As readers will undoubtedly know, it’s all set up to be a very important week in parliament this week with Theresa May’s next meaningful vote scheduled for tomorrow – and subsequent votes on Wednesday and Thursday depending on the outcomes. All that uncertainty means that there are still a number of different possible outcomes for the UK despite the fact that we’re due to leave the EU on the 29th of March. No news there though, but what might this mean for investors? Bravely – some might even say foolishly – The Sunday Telegraph Money has been trying to work out what might be hot and what’s not when it comes to investment, getting tips from different experts on which investments might do well in different scenarios such as a softer Brexit, no deal, revoke article 50 etc. It’s not all negative of course, it’s just a matter of looking for which businesses and approaches might do better under different circumstances. As professional advisers will advocate to clients, investment is a long term process. However dramatic the short term political, economic and market considerations may be, we need to remember the considerable benefits and value of long term investment and the risk of trying to predict short term movements. That being said, if you want to find out what the expert tips are you know where to find them.
There is a whiff of the negative over at the Financial Mail on Sunday though. Jeff Prestridge is looking at the ten most shorted shares and asks different experts for their views on whether investors holding those shares – and others which might be the target of short sellers – should take action and sell their holding. It’s obviously aimed at DIY investors and unlikely to provoke many questions from clients to their professional advisers so we’ll give it a wide berth here. Likewise for the article from Sally Hamilton – which looks at how investors can buy hedge funds which have the ability to short sell such as the funds managed by Crispin Odey. She also mentions that some investment companies have the scope to do so and gives some examples such as Fidelity Special Values IT.
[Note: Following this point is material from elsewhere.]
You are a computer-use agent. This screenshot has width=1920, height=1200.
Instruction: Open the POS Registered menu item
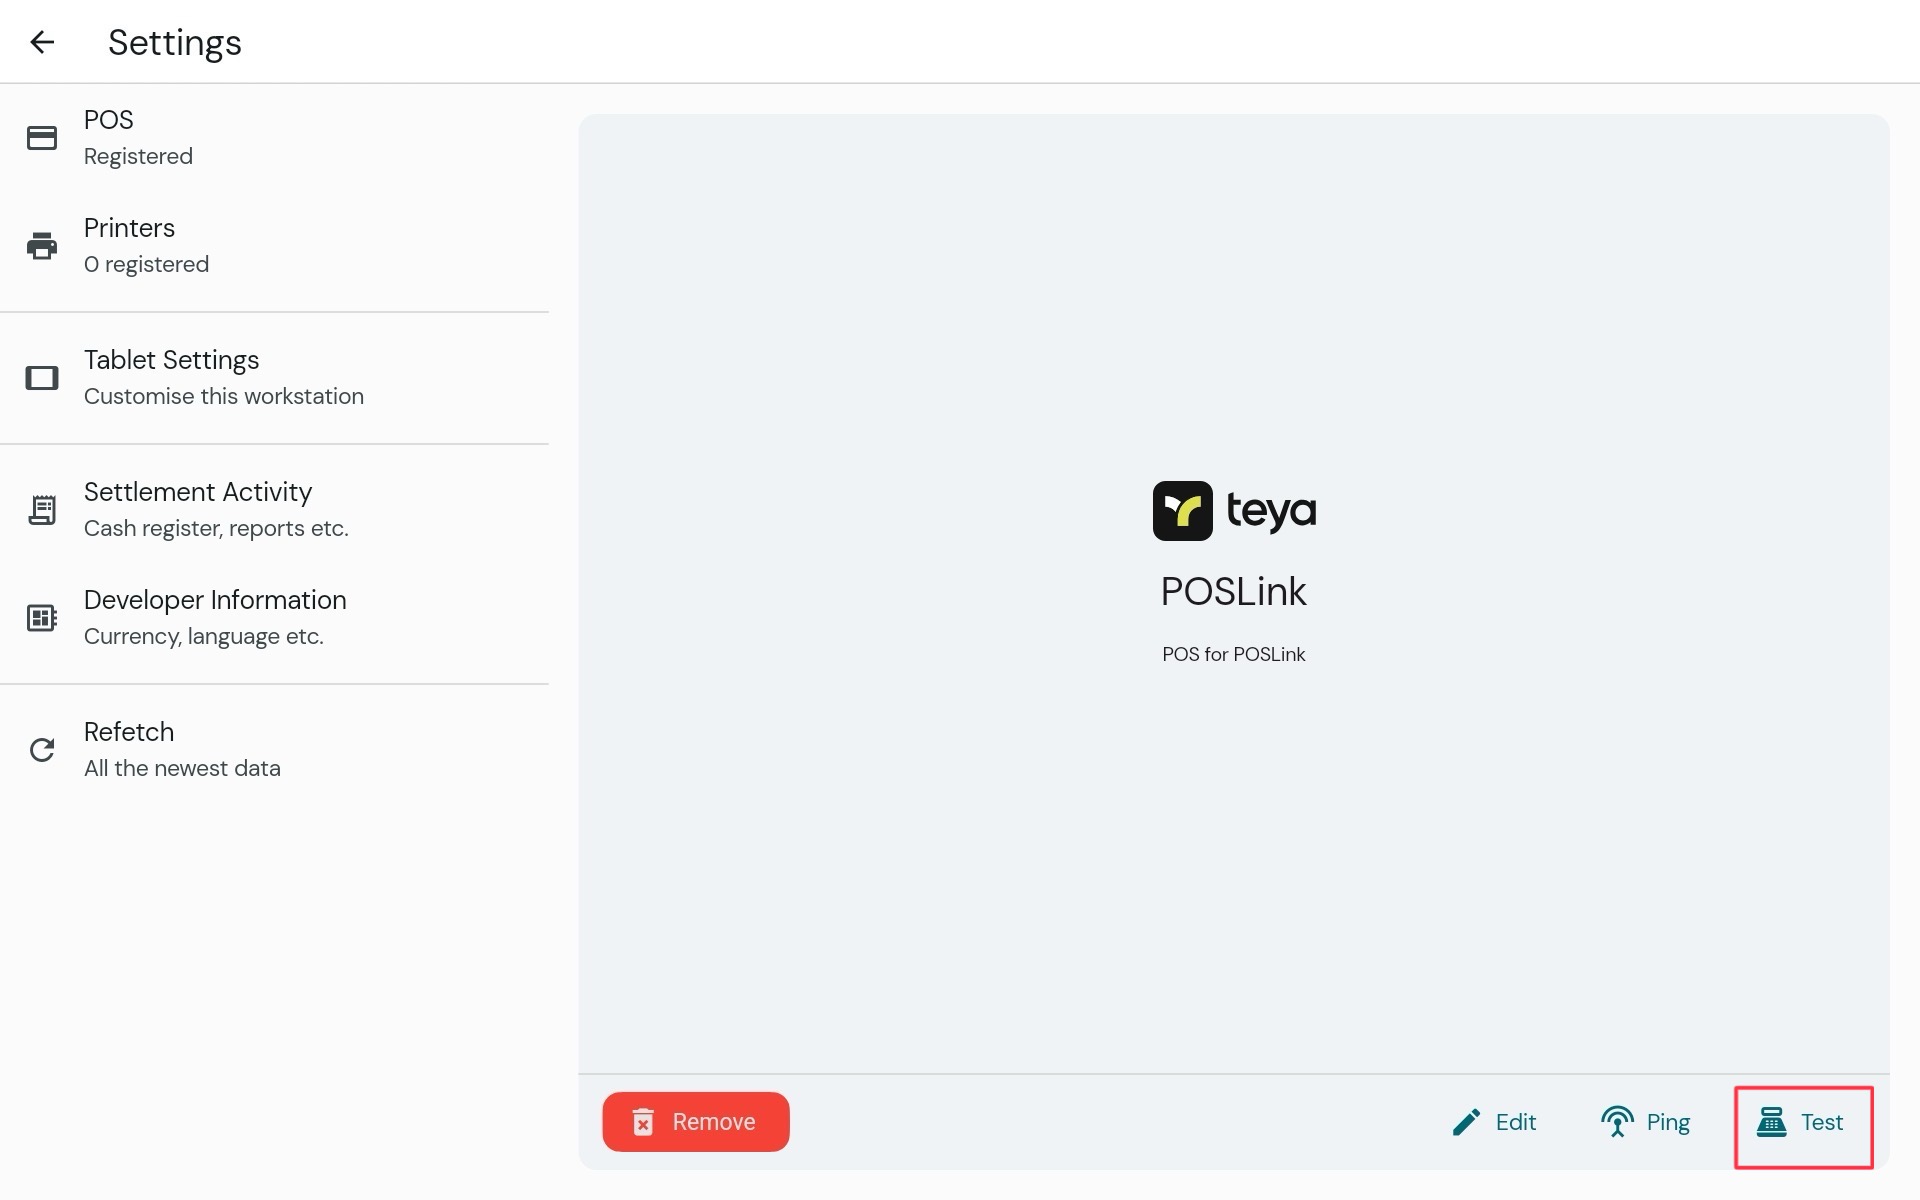274,138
Over at the Sunday Times Money, Ian Cowie is also warning readers to review their portfolio in the light of possible turbulence ahead. His argument is well balanced, suggesting that now is a good time for a “…precautionary review of risks and rewards. Look at your portfolio, then try to imagine which assets you would still be glad to hold if prices fell by 25%.” He reminds readers that diversification is the way to balance risk and to avoid having too much exposure to a single company, country or commercial sector. Wise words regardless of the market uncertainty. He then proceeds to report on some of the investment company funds which typically take a more conservative approach – Mid Wynd, Personal Assets and Ruffer ITs are featured. In different ways, each management team is preparing their portfolio for the outlook ahead. Interestingly, he reports that Personal Assets Trust (always a trust which puts capital preservation at its heart) is largely invested in gilts and gold. But it’s not just Brexit which is making the managers cautious, threats to international trade from rising populism around the world and the possibility of inflation are also on their radar.
Maintaining last weekend’s negative report on the trust, the Woodford equity income fund is back under the Sunday Times cosh again this week. This time it’s the asset allocation within the fund that is in the spotlight. The article reports that from the January factsheet just 26 of the 90 companies in the fund pay a dividend and that these represent 59% of the fund’s assets. Interestingly this is on the page opposite Ian Cowie’s argument about the value of diversification, however we doubt if DIY investors would link the two. A barbell approach can often be employed by fund managers but the ST is warning readers that Woodford equity income fund “…relies on a handful of big stocks to make annual payments to shareholders.” The article then compares this situation to other equity income funds such as Evenlode and Man GLG where it reports that the exposure to dividend paying stocks is higher.